**What is required**:
Go to the line in the entries below that holds "Screen dimensions: 464x464" and repeat exactly from there through the line that holds "Given: Click the help", inclusive.
━━━━━ Exercise materials
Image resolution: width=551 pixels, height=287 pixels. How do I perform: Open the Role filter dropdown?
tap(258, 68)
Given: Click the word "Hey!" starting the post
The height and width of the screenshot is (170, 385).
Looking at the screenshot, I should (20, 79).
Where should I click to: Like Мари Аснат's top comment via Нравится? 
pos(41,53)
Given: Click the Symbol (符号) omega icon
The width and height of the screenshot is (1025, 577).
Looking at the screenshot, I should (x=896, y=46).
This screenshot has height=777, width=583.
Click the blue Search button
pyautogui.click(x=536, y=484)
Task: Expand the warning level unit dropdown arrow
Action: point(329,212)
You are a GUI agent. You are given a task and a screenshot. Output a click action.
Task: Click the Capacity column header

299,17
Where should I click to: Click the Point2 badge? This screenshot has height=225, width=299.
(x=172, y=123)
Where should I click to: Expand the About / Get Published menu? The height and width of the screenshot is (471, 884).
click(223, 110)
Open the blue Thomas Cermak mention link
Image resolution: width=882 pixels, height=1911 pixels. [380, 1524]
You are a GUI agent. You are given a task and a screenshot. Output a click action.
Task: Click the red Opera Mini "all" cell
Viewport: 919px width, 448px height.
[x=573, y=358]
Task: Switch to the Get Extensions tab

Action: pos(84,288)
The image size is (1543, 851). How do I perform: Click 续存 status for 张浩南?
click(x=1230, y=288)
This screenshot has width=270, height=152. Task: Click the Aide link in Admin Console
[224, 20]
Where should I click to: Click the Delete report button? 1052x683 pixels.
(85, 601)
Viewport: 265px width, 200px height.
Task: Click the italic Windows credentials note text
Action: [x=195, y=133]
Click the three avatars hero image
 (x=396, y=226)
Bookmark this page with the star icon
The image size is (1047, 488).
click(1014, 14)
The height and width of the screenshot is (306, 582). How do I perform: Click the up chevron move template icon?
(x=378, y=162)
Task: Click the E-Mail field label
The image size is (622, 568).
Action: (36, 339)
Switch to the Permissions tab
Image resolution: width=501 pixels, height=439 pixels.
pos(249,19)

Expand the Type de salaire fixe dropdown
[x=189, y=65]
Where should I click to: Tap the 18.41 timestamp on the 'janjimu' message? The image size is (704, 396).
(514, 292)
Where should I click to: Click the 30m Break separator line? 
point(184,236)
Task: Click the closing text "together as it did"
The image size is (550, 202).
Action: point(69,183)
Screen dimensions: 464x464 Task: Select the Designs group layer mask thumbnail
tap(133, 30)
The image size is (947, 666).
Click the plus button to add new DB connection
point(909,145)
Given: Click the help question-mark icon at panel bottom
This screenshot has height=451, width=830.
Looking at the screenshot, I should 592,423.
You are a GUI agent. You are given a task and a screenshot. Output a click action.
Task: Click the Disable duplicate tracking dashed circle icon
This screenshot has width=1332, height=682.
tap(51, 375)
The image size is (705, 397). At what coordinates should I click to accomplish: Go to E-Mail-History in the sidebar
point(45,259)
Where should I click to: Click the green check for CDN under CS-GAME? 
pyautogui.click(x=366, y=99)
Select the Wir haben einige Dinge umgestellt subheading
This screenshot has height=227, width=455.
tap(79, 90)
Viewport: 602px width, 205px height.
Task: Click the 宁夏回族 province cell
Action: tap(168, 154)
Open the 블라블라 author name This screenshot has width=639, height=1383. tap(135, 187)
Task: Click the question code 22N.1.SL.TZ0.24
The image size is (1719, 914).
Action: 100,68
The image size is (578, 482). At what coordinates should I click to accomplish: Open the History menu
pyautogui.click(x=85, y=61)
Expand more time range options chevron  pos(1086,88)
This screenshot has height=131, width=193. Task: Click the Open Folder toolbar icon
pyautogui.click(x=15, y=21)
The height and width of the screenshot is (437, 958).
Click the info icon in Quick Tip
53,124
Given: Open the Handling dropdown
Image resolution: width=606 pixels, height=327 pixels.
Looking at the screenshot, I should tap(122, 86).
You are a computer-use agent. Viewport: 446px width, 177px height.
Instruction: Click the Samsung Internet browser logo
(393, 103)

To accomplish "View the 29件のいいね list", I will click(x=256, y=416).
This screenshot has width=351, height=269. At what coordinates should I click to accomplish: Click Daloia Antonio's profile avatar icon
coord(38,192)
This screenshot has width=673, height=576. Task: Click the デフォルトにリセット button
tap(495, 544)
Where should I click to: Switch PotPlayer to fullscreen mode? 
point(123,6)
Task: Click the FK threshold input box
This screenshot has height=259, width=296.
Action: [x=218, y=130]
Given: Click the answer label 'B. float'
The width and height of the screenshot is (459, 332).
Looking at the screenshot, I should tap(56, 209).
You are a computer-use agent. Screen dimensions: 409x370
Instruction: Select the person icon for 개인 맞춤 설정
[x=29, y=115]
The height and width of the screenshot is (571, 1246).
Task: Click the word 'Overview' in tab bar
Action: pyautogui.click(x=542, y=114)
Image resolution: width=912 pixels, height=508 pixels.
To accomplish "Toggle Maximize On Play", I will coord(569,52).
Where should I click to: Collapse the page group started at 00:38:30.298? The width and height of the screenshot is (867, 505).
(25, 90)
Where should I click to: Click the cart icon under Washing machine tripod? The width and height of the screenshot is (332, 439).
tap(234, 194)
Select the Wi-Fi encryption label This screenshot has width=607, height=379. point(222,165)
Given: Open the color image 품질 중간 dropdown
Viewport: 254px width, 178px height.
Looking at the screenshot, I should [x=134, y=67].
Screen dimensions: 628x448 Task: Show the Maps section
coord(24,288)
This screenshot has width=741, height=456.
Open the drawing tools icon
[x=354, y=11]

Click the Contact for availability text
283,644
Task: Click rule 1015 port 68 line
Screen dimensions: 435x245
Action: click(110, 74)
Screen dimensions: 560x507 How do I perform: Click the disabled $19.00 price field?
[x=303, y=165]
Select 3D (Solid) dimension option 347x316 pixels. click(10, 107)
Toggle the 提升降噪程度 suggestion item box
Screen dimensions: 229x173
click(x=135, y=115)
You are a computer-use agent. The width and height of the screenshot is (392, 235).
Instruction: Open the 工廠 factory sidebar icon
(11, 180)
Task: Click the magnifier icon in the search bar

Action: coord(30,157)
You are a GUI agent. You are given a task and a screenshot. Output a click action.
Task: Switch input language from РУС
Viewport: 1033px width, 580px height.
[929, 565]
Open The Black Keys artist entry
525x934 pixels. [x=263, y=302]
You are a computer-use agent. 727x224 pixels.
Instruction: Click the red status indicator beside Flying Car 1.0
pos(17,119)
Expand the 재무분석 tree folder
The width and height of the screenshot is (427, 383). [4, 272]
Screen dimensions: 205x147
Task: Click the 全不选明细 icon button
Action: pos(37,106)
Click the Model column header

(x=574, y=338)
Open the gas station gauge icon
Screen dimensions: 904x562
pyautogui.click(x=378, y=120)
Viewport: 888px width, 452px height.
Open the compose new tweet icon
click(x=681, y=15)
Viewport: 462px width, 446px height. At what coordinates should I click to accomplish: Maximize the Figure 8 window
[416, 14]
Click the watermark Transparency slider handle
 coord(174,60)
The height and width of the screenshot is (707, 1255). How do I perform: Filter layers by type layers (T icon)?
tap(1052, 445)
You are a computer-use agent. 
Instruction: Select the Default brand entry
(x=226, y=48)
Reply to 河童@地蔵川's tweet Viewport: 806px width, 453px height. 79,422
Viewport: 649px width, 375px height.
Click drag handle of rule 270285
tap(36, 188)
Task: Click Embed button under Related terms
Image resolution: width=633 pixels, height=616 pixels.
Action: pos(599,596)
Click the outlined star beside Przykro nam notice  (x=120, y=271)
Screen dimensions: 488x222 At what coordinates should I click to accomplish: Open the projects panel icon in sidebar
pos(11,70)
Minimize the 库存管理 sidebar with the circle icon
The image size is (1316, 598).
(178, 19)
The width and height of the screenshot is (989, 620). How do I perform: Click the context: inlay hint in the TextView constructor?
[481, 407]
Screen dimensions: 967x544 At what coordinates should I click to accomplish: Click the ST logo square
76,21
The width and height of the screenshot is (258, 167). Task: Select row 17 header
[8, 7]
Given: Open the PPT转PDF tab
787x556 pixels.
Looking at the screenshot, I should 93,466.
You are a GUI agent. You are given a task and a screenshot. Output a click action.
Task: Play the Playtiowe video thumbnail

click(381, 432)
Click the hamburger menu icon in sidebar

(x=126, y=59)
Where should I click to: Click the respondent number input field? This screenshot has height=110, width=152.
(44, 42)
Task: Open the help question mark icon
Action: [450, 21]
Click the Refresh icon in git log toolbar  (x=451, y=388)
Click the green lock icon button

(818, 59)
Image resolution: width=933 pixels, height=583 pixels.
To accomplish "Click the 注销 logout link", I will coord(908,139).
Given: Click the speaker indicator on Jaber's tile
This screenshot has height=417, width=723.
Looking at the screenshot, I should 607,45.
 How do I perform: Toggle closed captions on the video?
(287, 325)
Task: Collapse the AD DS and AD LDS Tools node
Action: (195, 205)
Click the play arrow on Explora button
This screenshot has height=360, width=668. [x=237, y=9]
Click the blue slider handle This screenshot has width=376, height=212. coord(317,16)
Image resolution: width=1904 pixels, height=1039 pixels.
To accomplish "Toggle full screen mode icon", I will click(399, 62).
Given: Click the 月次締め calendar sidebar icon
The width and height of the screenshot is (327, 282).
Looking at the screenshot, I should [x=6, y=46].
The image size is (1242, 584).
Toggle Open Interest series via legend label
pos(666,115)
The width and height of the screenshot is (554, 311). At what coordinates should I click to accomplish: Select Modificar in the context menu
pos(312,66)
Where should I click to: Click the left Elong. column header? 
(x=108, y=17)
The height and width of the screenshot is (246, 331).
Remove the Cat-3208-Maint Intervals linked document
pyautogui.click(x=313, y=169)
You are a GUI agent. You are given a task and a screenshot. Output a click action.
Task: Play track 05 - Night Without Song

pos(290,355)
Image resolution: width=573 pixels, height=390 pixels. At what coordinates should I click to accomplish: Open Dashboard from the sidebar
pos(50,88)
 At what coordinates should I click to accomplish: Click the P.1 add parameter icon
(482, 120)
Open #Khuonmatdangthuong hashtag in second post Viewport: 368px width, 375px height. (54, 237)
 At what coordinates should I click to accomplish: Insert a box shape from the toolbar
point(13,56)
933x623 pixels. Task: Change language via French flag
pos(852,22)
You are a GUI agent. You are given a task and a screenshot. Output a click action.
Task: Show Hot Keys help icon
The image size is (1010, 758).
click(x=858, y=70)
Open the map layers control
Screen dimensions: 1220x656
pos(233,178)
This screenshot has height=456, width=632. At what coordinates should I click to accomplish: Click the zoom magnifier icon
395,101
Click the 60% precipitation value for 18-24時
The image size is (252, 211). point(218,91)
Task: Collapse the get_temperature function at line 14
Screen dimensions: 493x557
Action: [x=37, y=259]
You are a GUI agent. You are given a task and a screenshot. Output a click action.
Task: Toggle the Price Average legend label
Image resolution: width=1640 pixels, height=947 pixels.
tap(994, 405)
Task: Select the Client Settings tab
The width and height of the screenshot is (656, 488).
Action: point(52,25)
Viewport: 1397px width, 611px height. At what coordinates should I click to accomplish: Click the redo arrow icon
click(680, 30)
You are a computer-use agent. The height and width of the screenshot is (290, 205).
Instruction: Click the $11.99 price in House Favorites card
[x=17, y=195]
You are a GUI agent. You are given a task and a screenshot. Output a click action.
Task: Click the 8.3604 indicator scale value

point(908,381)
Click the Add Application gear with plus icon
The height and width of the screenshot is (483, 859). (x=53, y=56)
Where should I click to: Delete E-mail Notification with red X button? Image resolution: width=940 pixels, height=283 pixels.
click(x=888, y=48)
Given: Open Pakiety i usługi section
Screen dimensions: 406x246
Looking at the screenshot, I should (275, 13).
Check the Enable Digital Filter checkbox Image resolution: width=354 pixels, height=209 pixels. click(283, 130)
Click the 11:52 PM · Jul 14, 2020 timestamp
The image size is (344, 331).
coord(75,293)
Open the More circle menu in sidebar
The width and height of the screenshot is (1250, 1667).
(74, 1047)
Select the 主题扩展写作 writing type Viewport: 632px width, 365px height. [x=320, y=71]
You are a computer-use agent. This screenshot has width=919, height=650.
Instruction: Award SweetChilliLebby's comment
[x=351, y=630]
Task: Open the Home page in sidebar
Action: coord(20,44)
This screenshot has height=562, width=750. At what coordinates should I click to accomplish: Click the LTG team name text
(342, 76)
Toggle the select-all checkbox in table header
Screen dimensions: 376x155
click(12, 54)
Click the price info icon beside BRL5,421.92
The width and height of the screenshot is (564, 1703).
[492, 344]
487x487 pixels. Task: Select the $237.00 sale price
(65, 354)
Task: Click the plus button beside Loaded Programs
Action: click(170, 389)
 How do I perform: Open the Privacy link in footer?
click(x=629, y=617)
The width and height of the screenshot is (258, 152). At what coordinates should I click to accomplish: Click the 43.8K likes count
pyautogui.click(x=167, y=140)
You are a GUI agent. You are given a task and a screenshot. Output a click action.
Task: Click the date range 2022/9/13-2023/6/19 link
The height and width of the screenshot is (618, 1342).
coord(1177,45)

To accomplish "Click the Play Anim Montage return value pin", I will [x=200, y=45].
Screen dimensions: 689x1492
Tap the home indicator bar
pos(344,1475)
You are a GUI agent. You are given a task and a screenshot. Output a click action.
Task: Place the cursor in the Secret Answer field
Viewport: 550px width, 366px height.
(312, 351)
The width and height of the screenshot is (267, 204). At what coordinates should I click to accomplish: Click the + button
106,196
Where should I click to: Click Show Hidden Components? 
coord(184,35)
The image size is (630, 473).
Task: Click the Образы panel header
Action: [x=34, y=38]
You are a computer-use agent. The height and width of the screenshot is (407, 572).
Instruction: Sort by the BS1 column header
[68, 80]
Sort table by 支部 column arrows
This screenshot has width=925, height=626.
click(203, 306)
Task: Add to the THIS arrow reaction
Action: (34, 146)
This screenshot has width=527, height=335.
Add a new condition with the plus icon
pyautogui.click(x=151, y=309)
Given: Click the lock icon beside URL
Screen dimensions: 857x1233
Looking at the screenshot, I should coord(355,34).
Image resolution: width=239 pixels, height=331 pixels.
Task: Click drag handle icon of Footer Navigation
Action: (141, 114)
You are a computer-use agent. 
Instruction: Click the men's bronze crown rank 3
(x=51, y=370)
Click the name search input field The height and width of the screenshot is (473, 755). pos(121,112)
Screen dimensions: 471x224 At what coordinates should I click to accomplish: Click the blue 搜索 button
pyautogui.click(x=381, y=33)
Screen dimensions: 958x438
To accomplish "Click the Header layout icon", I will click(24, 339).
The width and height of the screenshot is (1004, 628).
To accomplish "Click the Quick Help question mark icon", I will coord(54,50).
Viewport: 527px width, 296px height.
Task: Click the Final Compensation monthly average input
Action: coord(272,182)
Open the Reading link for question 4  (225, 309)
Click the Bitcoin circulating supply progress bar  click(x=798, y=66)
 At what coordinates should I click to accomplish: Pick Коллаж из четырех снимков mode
━━━━━━━━━━
**Answer section**:
Screen dimensions: 464x464 Task: Select the Designs group layer mask thumbnail
tap(133, 30)
The image size is (947, 666).
Click the plus button to add new DB connection
point(909,145)
Given: Click the help question-mark icon at panel bottom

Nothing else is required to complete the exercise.